• _O que fazer_
Coloque todas as linhas dos registros abaixo numa tabela Markdown com as colunas "Nº" e "Linha", numerando as linhas e deixando de fora as linhas em branco. Não inclua as imagens na resposta.

[Dados de alvos de clique]
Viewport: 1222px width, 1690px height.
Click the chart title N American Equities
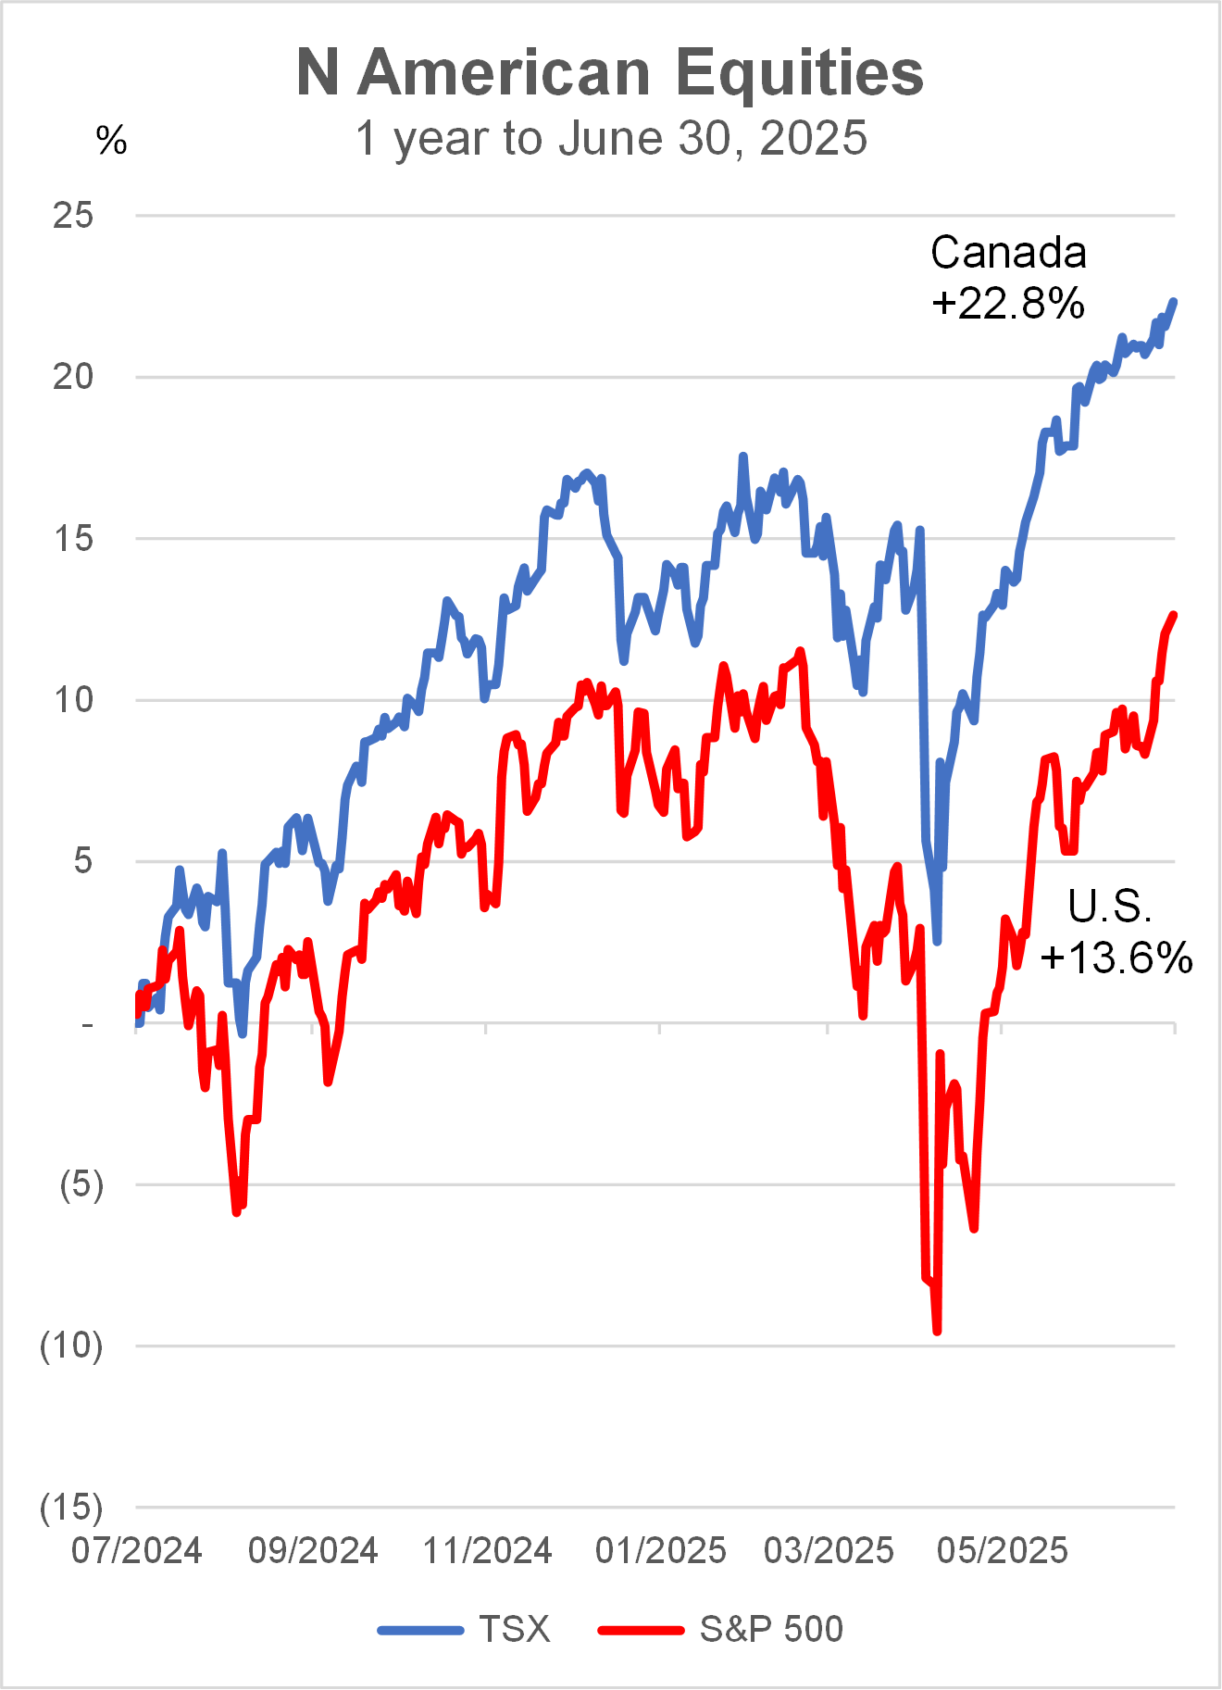click(x=610, y=72)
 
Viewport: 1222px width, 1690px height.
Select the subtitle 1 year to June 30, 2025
click(x=611, y=139)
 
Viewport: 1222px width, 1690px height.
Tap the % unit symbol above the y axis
click(x=111, y=141)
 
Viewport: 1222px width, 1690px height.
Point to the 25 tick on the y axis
click(x=73, y=216)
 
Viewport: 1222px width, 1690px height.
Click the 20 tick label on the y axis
click(x=73, y=377)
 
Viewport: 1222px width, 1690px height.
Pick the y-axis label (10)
click(x=71, y=1346)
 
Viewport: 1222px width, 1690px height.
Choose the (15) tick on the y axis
click(x=71, y=1508)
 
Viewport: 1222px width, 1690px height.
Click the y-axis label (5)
click(x=81, y=1184)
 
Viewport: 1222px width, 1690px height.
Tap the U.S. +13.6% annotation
click(x=1116, y=932)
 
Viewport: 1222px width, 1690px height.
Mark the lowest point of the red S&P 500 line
click(x=937, y=1331)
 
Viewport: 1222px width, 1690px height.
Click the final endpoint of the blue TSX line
click(x=1174, y=301)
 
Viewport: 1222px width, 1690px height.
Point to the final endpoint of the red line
click(x=1174, y=615)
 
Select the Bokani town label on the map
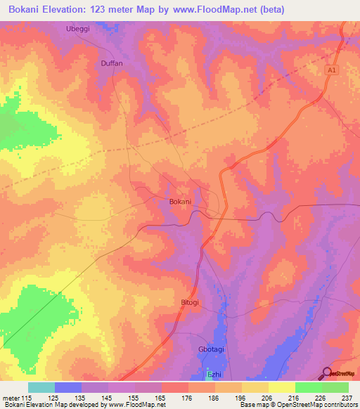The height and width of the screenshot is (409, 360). [180, 202]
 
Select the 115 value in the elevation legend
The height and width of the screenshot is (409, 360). [27, 397]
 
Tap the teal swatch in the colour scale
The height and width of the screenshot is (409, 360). [41, 387]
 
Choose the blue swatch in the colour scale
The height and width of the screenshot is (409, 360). [68, 387]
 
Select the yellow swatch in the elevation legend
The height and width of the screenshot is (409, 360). [281, 387]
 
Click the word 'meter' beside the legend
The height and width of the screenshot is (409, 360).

• _Resultado_
| Nº | Linha |
|---|---|
| 1 | Viewport: 1222px width, 1690px height. |
| 2 | Click the chart title N American Equities |
| 3 | click(x=610, y=72) |
| 4 | Viewport: 1222px width, 1690px height. |
| 5 | Select the subtitle 1 year to June 30, 2025 |
| 6 | click(x=611, y=139) |
| 7 | Viewport: 1222px width, 1690px height. |
| 8 | Tap the % unit symbol above the y axis |
| 9 | click(x=111, y=141) |
| 10 | Viewport: 1222px width, 1690px height. |
| 11 | Point to the 25 tick on the y axis |
| 12 | click(x=73, y=216) |
| 13 | Viewport: 1222px width, 1690px height. |
| 14 | Click the 20 tick label on the y axis |
| 15 | click(x=73, y=377) |
| 16 | Viewport: 1222px width, 1690px height. |
| 17 | Pick the y-axis label (10) |
| 18 | click(x=71, y=1346) |
| 19 | Viewport: 1222px width, 1690px height. |
| 20 | Choose the (15) tick on the y axis |
| 21 | click(x=71, y=1508) |
| 22 | Viewport: 1222px width, 1690px height. |
| 23 | Click the y-axis label (5) |
| 24 | click(x=81, y=1184) |
| 25 | Viewport: 1222px width, 1690px height. |
| 26 | Tap the U.S. +13.6% annotation |
| 27 | click(x=1116, y=932) |
| 28 | Viewport: 1222px width, 1690px height. |
| 29 | Mark the lowest point of the red S&P 500 line |
| 30 | click(x=937, y=1331) |
| 31 | Viewport: 1222px width, 1690px height. |
| 32 | Click the final endpoint of the blue TSX line |
| 33 | click(x=1174, y=301) |
| 34 | Viewport: 1222px width, 1690px height. |
| 35 | Point to the final endpoint of the red line |
| 36 | click(x=1174, y=615) |
| 37 | Select the Bokani town label on the map |
| 38 | The height and width of the screenshot is (409, 360). [180, 202] |
| 39 | Select the 115 value in the elevation legend |
| 40 | The height and width of the screenshot is (409, 360). [27, 397] |
| 41 | Tap the teal swatch in the colour scale |
| 42 | The height and width of the screenshot is (409, 360). [41, 387] |
| 43 | Choose the blue swatch in the colour scale |
| 44 | The height and width of the screenshot is (409, 360). [68, 387] |
| 45 | Select the yellow swatch in the elevation legend |
| 46 | The height and width of the screenshot is (409, 360). [281, 387] |
| 47 | Click the word 'meter' beside the legend |
| 48 | The height and width of the screenshot is (409, 360). |